# [horloge] heure incorrecte (RESOLU)

## xelif

bonjour a tous j'ai actuellement un problème avec mon horloge et ne vois pas comment le resoudre

mon fichier /etc/conf.d/clock est bien mis sur local

l'heure dans mon bios est correcte

et quand je fais un ls -l /etc/localtime j'obtiens [code] lrwxrwxrwx 1 root root 32 sep 28 07:13 /etc/localtime -> /usr/share/zoneinfo/Europe/Paris [code]

mais malgré ca mon horloge a 2h de retard 

le seul moyen pour la mettre a l'h est de faire un date MMJJhhmmAA mais apres un reboot l'heure est de nouveau en retard...

j'avoue que je ne sais pas trop quoi faire...
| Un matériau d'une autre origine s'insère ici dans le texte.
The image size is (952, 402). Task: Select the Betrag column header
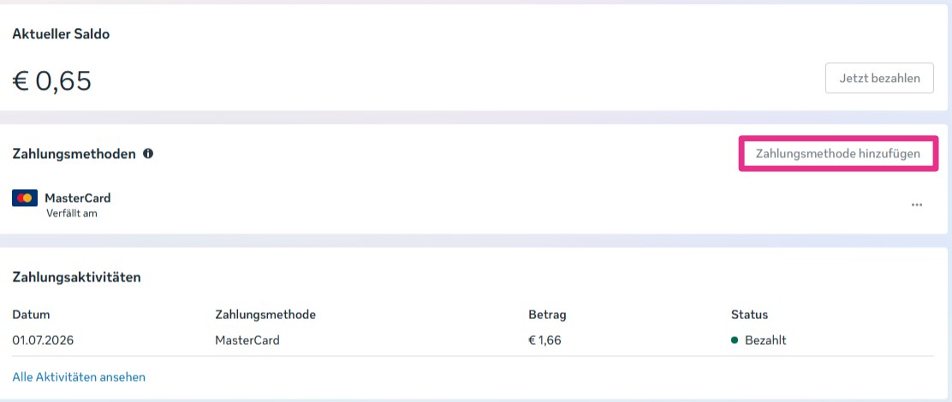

merci d'avanceLast edited by xelif on Sun Oct 01, 2006 6:50 pm; edited 2 times in total

----------

## nico_calais

L'heure doit être corrigée dans le bios je pense.

----------

## xelif

elle est correcte dans le bios

je tente un emerge de base layout des fois que ce soit ca le problème

----------

## nevro

sinon une solution, tu peux la synchroniser avec un server ntp, via internet 

: 

```
emerge ntp
```

----------

## xelif

j'utilise une connection wifi avec un portail captif 

tant que je ne suis pas identifié je ne peux pas mettre a jour quoi que ce soit vu que ca bloque la connection internet on peut donc oublier ntp...   :Embarassed: 

Emerge baselayout n'a pas resolu mon pb je vais essayer de le downgrader...

----------

## netfab

Tu as essayé cette option ?

 *Quote:*   

> 
> 
> $ grep SYSTOHC /etc/conf.d/clock
> 
> CLOCK_SYSTOHC="yes"
> ...

 

----------

## xelif

non je n'ai pas essayé

mais je viens de faire un 

```

date MMJJhhmmAAAA
```

suivi de 

```

/etc/init.d/clock save
```

et ca a l'air de marcher

merci les gars pour votre vitesse a repondre

je vais aller en cours mtnt

----------

## xaviermiller

```
hwclock --systohc
```

 :Wink: 

----------

## ceric35

il faut editer le fichier /etc/conf.d/clock

et remplacer

```
CLOCK="UTC"
```

par

```
CLOCK="local"
```

(http://www.gentoo.org/doc/fr/guide-localization.xml?style=printable)

----------

## truc

 *xelif wrote:*   

> elle est correcte dans le bios

 

Si tu ne mets pas clock en "Local", l'heure du BIOS doit, me semble -t'il, être à l'heure UTC

----------

## dapsaille

Bonjour,

 ravi que tu ais trouvé une solution mais peux tu je te prie mettre (résolu) dans ton titre en lieu et place du smiley actuel ? :p

 Merci

----------

## geekounet

```
CLOCK_SYSTOHC="yes"
```

dans /etc/conf.d/clock  :Wink: 

----------